» Goal of the exercise
Report the number of lines in the records below that contain the word "Close", and nothing more.

======== Working data

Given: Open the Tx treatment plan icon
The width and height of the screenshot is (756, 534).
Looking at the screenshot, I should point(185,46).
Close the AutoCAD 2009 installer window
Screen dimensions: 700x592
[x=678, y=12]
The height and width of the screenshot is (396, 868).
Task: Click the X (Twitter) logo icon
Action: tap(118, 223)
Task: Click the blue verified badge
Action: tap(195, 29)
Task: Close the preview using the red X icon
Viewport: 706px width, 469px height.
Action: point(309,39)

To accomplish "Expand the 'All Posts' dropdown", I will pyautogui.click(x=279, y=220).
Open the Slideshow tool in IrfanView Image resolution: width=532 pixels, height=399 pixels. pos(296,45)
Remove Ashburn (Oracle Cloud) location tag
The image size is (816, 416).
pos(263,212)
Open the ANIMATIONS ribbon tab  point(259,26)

================

» Solution for this exercise
2